Indexes - a Quantitative Basis

Parent: SQL Server Cost Based Optimizer


Indexes are one of the cornerstones of databases. Practically every general course, and most performance articles will cover indexing, not to mention the numerous articles dedicated to indexes. So why is another article indexes warranted? Because almost all of the material on database indexes are qualitative: Selectivity is good, do not have too many indexes. This is followed by: good luck on your specific database environment.

Indexes inherently involves trade-offs. Good indexes are necessary to support SQL queries that have one or more useable search arguments (SARG). Too many indexes put too much burden on writes. Fundamentally, this calls for a quantitative model to determine the right or good set of indexes and the appropriate number of indexes.

Another issue in SQL Server is that many authors rely on the Execution Plan cost to assess goodness of an index. There is a valid point on this, in that if an index is not used, then there is no point to that index. Also, the query optimizer is supposed to pick the best or good enough execution plan for a query based on compile parameters and data distribution statistics. The problem is that the formulas for component operations in an execution plan are based on a seriously antiquated cost model that do not reflect the cost of operations in modern processers and memory environments, see SQL Server Execution Plan Cost Model or here. Here, modern probably means anything from the last 15 years or so.

The discussion here largely pertains to traditional indexes on row-stored tables, but does include Included Columns, and Filtered Indexes. The topics of Column Store, Spatial, XML, and indexes for memory-optimized tables are outside the scope.

Clustered Index vs Heap
Index Key
Included Columns
Filtered Indexes

The Primary Key

The intent of this article is to focus narrowly on indexes, and not the greater topics of the relational database, including the primary key in full. As such, the discussion here is only encompasses aspect pertinent to indexes.

Automatically Generated Keys - Identity

Some or even many introductory courses on SQL Server use examples in which every table has an identity column as the primary key, often clustered. The identity property is definitely a very useful feature for automatically generating key values. There are situations in which we seriously do not want to have generate an primary key value.

Manually Generated Key

That said, there are situations in which we might want to generate our own primary key. One, a table in which new rows are rarely inserted. The relational database purist view is that the primary key is an abstract entity meant only to uniquely identify a particular having no real-world meaning. The fact is real-world organizations like to communicate in a code specific to their field. It may take time for an outsider to learn, but the organization works that way.

Second, consider the example of an OrderLine (LineItem) table, which has a row for each line item from it parent, the Orders table. We might want the key in this table to consist of two columns. One being the Order key value. The second being a sequential number starting with one. Every order has one or more lineitems, so line item 1 exists for every order.

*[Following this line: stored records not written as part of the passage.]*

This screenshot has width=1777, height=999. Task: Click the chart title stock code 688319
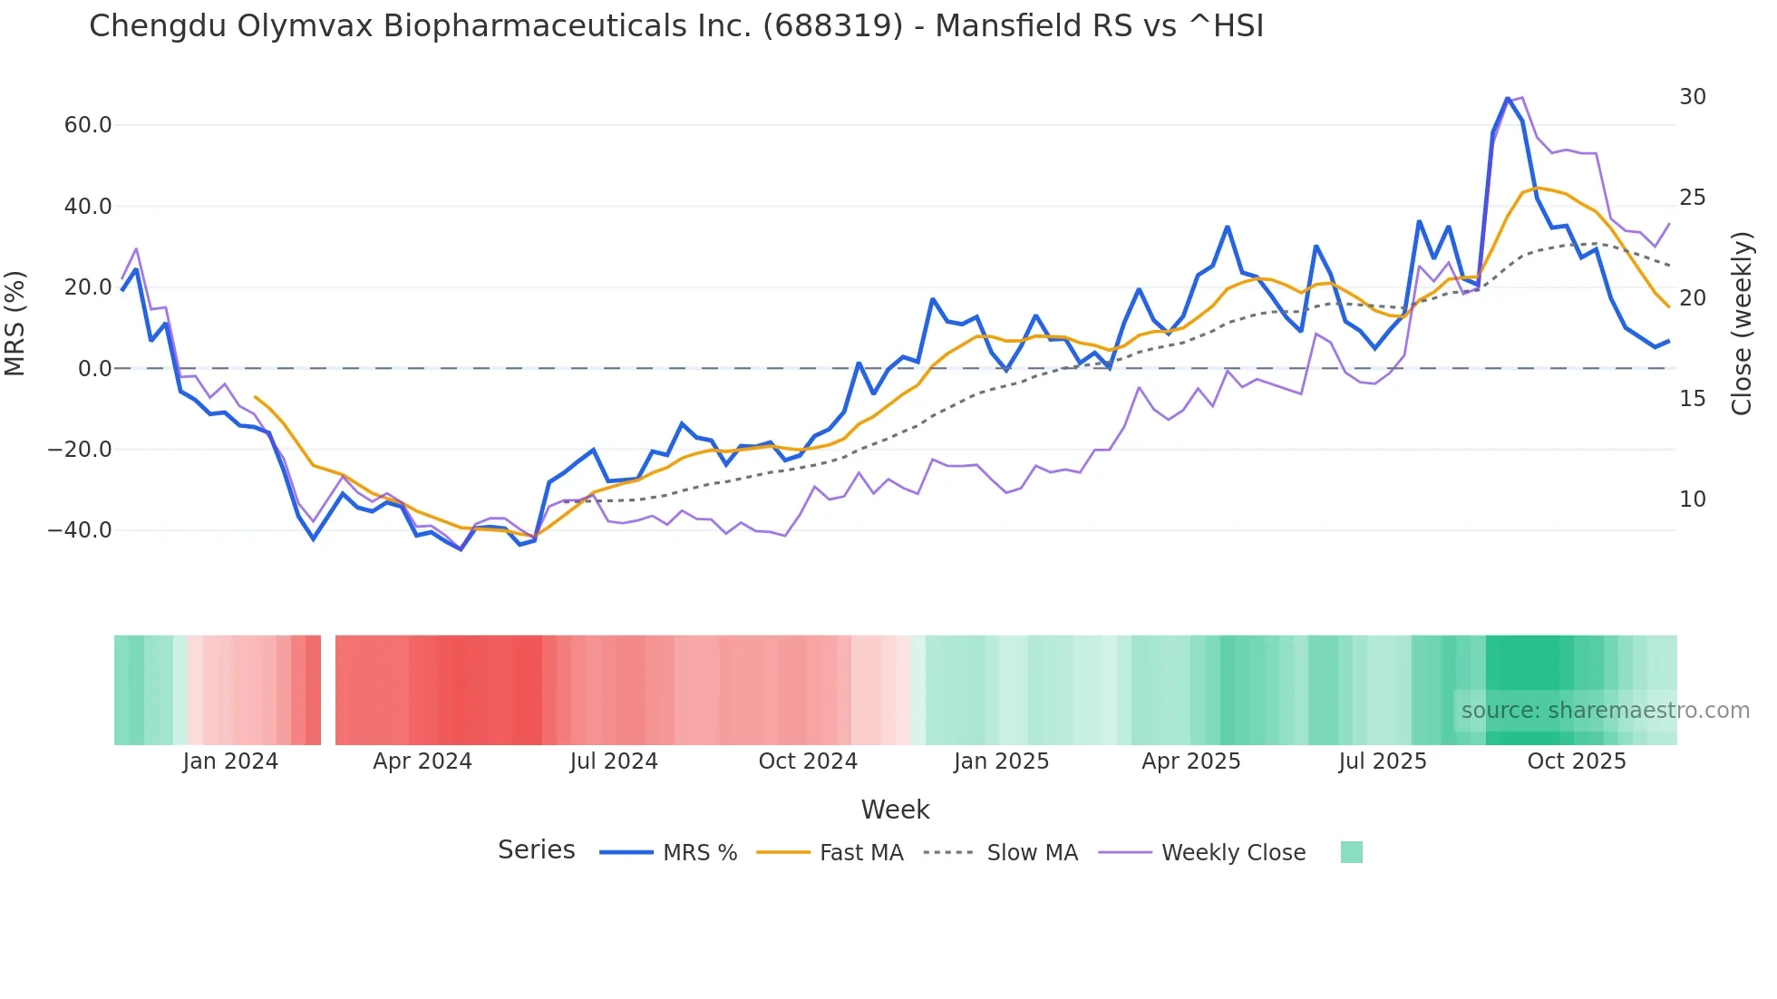pos(832,26)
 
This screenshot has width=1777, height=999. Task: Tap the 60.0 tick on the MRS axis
pos(88,125)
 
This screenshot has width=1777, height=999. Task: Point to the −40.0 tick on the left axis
pos(80,530)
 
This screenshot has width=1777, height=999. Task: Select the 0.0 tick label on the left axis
pos(94,369)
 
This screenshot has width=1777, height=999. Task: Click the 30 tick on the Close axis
pos(1692,97)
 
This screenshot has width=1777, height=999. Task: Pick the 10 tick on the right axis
pos(1692,500)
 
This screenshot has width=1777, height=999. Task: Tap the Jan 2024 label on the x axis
pos(230,761)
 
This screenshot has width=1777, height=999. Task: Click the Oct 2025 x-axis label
pos(1577,761)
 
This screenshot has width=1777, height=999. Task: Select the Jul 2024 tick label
pos(614,761)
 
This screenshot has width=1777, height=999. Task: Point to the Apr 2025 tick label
pos(1190,761)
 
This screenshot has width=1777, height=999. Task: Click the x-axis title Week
pos(895,810)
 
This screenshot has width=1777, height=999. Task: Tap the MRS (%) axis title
pos(15,324)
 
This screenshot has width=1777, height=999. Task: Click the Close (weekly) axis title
pos(1742,324)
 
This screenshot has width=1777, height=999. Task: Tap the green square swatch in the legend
pos(1351,852)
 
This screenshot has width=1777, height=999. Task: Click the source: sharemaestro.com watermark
pos(1605,711)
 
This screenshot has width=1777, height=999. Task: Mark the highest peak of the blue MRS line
pos(1508,98)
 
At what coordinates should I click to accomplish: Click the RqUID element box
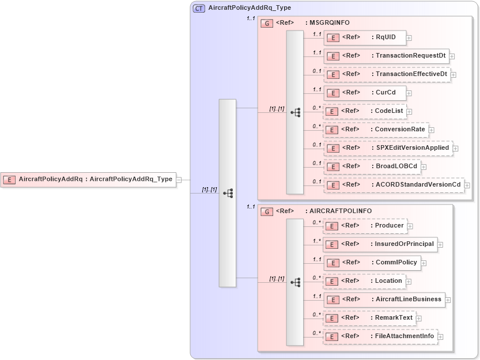point(364,37)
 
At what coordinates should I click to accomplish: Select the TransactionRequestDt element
point(385,56)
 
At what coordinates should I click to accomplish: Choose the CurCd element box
point(365,92)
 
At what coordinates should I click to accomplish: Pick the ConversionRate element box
point(376,130)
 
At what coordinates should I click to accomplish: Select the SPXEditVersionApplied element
point(387,148)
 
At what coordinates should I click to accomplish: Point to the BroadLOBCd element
point(372,166)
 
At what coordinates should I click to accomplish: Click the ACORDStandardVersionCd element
point(394,185)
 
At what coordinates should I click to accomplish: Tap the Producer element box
point(365,226)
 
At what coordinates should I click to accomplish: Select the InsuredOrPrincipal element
point(380,244)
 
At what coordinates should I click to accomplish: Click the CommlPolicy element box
point(372,263)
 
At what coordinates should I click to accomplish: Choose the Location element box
point(364,281)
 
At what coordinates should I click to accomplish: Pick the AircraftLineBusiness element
point(384,300)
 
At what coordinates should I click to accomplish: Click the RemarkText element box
point(369,318)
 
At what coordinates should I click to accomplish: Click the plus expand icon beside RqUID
point(409,38)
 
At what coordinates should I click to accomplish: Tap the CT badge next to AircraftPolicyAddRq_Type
point(199,9)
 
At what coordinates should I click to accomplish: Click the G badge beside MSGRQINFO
point(267,24)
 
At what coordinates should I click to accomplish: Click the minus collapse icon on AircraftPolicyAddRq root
point(179,180)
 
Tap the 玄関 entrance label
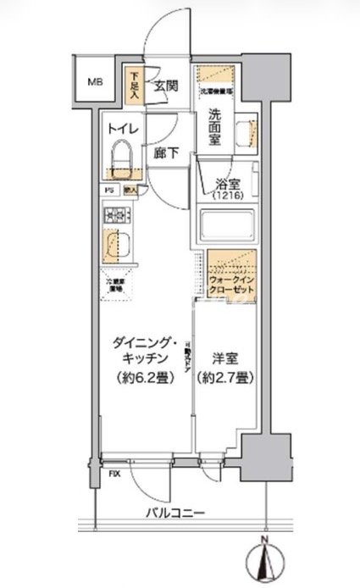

The third example is a join table. Each row in table A may match to several rows in table B, and vice versa. For this we have join table AB, which has two key columns, one being the key value of table A and the second being the key value of table B. Table AB does not have more than one row for any one A and B combination. In this case, the key of table AB is two column combination of the A and B keys. No separate identity column is necessary.


Some years ago, certain developers became enamored of GUIDs and even went so far as to espouse having every table employ a GUID as the primary key column. There are definitely legitimate uses of a GUID as the primary key. There are situations in which the key value and row could be generated in different locations. And then at a later time, the different sources are merged into a single table. When there is not a very important reason to use a GUID, the GUID most probably not the best choice to be the key.

Beyond all shadow of doubt, small dimension tables supporting giant fact tables should not have a GUID key.

Clustered Index Key

The original table organization options in SQL Server were heap and clustered index. Newer options include Columnstore and Memory-Optimized tables, which are not in the scope here.

The use of a Clustered Index for nearly all tables is pervasive in SQL Server. There are some "Best Practices" scripts which check for tables without a clustered index, implying that this was a mistake. In early versions of Azure SQL Database required tables to have a clustered index until someone figured out that this was a stupid requirement.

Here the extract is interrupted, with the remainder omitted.